--- To do ---
Using the data beneath, show every line that includes the word "computer".

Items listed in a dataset
☆ ☆ ☆ ☆ ☆

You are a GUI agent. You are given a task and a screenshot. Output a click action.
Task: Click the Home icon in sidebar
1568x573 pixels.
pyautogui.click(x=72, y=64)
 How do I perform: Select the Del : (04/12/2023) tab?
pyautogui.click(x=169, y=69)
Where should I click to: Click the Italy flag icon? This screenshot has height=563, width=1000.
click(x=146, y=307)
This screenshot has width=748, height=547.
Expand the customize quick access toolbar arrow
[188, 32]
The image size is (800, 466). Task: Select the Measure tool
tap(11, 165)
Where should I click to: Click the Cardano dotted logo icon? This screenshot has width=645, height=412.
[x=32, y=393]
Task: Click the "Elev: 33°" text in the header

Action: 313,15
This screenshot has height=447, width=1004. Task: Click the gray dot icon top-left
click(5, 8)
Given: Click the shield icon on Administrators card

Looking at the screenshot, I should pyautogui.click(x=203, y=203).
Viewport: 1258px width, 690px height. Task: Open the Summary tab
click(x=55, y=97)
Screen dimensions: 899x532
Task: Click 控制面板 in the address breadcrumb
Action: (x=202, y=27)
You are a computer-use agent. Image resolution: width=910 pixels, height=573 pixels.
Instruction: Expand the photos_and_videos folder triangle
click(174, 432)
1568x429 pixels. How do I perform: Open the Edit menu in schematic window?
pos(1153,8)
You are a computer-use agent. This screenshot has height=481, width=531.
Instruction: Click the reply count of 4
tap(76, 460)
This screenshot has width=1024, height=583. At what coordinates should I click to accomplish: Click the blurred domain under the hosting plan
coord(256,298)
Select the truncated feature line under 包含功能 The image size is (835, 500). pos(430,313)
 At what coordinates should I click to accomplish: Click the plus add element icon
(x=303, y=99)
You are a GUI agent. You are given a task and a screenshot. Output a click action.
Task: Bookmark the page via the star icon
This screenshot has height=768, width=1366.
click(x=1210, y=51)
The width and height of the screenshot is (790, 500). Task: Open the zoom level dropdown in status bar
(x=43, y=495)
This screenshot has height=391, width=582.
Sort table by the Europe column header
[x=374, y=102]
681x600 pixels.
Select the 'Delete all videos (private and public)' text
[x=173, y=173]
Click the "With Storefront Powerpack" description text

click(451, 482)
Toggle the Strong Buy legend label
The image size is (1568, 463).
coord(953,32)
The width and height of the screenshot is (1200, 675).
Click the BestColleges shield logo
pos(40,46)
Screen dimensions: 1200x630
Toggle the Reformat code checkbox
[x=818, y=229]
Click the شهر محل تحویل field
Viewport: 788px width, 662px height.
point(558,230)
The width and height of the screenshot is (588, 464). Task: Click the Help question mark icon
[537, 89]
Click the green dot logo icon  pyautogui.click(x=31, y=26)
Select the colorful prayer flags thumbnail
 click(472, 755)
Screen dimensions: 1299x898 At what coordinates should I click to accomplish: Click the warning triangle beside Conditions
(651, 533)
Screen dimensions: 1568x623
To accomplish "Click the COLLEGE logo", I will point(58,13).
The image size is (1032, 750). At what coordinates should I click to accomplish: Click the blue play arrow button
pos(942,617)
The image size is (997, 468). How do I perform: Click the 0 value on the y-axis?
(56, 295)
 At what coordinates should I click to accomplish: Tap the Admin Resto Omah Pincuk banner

☆ ☆ ☆ ☆ ☆

--- Answer ---
You are a computer-use agent. Image resolution: width=910 pixels, height=573 pixels.
You are a computer-use agent. This screenshot has height=481, width=531.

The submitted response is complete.